By Mimi Chen, AsAmNews Music Correspondent

He’s your stereotypical over-achieving Asian. He attended Juilliard, graduated from Princeton, obtained a PhD in philosophy and is now a full-fledged practicing attorney in New York City. A few days ago, Andrew Choi found himself named an “Artist We Need To Know” according to Rolling Stone Magazine. AsAmNews sat down to talk with Choi, otherwise known as St. Lenox. He’s definitely not your average rock star.

Why the name St. Lenox?

Choi was attending law school at New York University and at one point, fell asleep on the subway.  Waking up, he found himself in the heart of Harlem at the subway station of 148th and Lenox.  Because of the way it was printed, with the abbreviation of street from 148th situated right before Lenox, he thought it would be cool to call his band “St. Lenox”  even though the saint part of the name originally came from the street part of the 148th Street subway station. But there is no real band. Truthfully, it’s all been a solo project produced by Choi.

Choi studied violin at Juilliard pre-college, but the instrument is not a big part of St. Lenox. Mercurial and dramatic changes of pace seem to denote Choi’s style.  As a freshman at Princeton, he notes, “I showed up on the Princeton campus and the orchestra conductor called and he’s like so?  And I was like, I’m sorry, I’m really not interested (in playing in the orchestra).”  

He attributes singing at karaoke clubs as part inspiration for him pursuing a side career as a musician during his last year as a graduate student in Philosophy at Ohio State.  Due to the lack of jobs open for philosophy professors, he decided to go to law school and become a litigator.  He enjoys being an attorney and realizes it helps fund his passion for music.

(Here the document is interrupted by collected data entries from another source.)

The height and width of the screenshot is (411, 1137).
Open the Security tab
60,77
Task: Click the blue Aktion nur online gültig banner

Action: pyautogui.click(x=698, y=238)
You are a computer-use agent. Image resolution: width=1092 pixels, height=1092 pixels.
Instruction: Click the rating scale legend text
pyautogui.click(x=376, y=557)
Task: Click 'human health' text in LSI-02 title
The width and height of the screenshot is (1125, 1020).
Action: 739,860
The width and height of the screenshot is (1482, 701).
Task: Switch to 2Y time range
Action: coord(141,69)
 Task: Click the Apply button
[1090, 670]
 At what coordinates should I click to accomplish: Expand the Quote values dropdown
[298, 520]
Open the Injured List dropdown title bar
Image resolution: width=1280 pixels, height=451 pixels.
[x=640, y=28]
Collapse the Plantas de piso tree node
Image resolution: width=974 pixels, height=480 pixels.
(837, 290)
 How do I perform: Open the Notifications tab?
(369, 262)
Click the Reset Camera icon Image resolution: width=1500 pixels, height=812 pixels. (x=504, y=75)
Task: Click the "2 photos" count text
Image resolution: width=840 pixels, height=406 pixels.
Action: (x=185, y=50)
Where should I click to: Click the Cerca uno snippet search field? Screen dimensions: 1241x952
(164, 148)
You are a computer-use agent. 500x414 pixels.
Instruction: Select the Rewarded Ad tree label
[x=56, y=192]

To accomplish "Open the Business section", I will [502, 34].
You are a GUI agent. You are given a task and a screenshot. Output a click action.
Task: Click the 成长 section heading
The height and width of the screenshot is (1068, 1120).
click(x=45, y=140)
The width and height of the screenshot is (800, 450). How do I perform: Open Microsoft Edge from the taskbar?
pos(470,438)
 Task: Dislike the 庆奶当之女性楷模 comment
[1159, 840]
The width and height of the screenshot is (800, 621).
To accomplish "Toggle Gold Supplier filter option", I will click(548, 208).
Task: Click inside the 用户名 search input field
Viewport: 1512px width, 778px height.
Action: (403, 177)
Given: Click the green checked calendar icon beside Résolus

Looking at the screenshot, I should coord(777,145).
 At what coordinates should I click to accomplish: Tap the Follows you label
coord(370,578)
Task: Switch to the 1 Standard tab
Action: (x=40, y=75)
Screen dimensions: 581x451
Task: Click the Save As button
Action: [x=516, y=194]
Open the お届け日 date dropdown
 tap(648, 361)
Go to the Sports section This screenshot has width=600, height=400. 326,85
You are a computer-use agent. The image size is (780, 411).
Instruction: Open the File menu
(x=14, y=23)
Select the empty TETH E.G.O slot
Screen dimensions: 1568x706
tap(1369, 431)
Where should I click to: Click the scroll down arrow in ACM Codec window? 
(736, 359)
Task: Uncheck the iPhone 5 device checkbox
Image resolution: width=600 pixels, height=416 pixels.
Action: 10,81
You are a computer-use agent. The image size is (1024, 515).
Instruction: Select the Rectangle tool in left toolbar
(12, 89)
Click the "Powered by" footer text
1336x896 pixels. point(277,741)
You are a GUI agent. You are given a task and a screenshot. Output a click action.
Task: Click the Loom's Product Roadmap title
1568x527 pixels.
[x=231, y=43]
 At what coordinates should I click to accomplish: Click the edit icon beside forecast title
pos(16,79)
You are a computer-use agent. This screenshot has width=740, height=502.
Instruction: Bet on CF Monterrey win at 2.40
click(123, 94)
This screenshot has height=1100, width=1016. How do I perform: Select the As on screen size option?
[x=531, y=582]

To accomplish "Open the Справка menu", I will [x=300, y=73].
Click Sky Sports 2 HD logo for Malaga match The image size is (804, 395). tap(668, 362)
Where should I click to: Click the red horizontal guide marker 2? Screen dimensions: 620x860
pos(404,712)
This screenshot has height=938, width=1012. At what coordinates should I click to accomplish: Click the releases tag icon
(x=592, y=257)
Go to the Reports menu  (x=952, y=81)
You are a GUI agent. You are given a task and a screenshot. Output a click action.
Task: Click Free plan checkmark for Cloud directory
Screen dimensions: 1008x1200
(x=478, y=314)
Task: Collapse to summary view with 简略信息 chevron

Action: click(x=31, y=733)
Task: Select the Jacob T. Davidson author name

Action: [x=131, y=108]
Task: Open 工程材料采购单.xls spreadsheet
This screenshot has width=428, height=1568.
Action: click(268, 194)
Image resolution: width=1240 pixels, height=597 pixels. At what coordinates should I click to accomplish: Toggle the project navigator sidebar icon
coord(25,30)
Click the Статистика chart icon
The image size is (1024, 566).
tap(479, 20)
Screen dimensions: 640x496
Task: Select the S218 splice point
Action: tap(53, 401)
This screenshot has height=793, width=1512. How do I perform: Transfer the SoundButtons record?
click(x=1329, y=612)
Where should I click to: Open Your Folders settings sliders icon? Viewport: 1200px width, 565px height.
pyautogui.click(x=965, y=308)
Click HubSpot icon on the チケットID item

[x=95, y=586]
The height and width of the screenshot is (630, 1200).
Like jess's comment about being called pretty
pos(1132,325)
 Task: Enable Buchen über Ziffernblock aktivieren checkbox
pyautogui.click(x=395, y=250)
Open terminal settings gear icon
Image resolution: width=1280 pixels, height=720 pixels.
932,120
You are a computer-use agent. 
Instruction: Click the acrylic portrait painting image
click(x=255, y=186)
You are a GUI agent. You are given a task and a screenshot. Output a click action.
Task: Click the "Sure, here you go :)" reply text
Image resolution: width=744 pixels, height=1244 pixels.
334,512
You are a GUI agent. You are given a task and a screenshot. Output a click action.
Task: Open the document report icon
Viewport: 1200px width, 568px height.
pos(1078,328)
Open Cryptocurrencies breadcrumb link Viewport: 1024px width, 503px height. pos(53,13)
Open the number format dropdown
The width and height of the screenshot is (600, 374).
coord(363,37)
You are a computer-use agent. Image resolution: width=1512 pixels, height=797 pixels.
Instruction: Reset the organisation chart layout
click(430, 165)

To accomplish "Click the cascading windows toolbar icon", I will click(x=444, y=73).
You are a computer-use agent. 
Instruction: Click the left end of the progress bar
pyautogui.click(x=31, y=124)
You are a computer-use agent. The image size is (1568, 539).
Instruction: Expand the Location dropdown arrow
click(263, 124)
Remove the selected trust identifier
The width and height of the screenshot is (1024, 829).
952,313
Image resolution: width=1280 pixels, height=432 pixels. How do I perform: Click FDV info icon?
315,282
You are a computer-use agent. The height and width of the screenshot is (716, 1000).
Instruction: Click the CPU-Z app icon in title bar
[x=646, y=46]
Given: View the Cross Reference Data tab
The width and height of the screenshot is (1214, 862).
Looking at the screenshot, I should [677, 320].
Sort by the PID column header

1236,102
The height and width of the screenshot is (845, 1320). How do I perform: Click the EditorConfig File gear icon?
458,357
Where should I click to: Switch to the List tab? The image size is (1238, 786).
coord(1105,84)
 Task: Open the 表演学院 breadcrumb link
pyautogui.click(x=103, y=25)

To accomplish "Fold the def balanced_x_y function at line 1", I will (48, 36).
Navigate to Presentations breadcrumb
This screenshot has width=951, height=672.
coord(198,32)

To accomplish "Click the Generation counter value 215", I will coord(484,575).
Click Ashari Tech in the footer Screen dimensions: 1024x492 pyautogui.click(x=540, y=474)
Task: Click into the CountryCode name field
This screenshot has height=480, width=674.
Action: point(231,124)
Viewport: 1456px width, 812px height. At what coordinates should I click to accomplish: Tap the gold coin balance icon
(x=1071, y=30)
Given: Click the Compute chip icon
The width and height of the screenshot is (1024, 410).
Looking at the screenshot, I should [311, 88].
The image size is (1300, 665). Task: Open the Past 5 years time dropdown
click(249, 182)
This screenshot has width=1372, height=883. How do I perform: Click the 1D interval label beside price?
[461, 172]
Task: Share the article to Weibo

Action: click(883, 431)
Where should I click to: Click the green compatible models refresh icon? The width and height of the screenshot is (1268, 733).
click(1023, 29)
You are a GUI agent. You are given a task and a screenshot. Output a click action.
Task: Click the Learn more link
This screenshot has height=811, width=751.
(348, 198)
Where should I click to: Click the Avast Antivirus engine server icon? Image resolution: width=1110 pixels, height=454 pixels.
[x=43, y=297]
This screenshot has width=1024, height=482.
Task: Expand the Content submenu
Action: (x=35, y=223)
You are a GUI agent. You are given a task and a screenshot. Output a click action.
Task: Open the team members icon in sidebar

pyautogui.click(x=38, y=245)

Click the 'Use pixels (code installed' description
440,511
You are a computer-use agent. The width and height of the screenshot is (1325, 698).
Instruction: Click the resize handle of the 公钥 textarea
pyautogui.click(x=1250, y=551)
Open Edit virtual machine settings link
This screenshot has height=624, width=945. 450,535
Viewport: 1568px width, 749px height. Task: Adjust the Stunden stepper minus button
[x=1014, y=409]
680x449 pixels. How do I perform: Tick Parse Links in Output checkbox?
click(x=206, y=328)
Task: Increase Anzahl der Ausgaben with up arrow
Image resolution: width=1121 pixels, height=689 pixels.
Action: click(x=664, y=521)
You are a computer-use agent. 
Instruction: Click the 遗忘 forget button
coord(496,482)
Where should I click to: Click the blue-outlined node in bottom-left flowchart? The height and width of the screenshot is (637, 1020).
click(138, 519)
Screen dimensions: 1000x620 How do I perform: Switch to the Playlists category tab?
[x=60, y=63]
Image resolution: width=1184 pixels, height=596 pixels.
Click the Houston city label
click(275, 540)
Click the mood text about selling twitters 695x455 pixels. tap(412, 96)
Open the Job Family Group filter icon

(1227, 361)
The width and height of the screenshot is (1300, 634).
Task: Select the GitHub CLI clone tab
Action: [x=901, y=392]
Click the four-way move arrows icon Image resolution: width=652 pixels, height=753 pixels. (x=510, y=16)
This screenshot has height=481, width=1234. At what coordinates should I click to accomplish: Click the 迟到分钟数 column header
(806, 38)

He readily admits writing songs comes easy for him.  Unlike other songwriters, he notes, “I can be on the subway and I can write a song about things that others find mundane. Such as grocery shopping. There are other artists who sit around wondering about what to write about, waiting for meaningful stuff.  But there are things out there in the world waiting to be written about.”  

While he joked about writing about grocery shopping, he actually did write a song that touched on that subject featured on his latest album Ten Songs of Worship and Praise for Our Tumultuous Times.

“I went to the grocery store and there are all these things that are there.  And there’s a way of looking at that such as how does that relate to the food in my life and how does that relate to other interactions that I’ve had.”  The song is called Kroger Twilight he explained and it was about grocery shopping at night.  He explained he can be enthusiastic about minutiae that other songwriters miss out on, especially when it comes to all the subtle nuances about everyday life.

He admits he’s a singer-songwriter who doesn’t tour, although he will, on occasion, put a band together for a gig.  From an artistic standpoint, he’s adamant that he can put out a great record and doesn’t need to tour to prove that.  “I don’t understand why I need to tour, from an artistic standpoint, because I can go to open mics where people can see me.” he stated.

Because he’s not involved in the total musician lifestyle, he thinks being a person with a regular job is a plus for the kinds of songs he writes.  “I’m working a regular job that I have to work at.  I have responsibilities and it’s not about me.  I think that it’s important to have that perspective as opposed to musicians who have a life where that’s what it’s all about.  Just being a musician.”  Because he works a 9 to 5 job, he notes, “Look, I’m saying different things than what other musicians would write about.”

Now touted as an “Artist You Need To Know” in one of the premier music publications, Rolling Stone, he’s proud of the recognition the article gave him.

 “Imposter syndrome doesn’t really affect me.” he said. “I will continue to pursue music and record albums the way I have always done.”

When you’ve attended Juilliard, have a PhD in Philosophy and a law degree, he notes, “why shouldn’t I receive the acclaim?”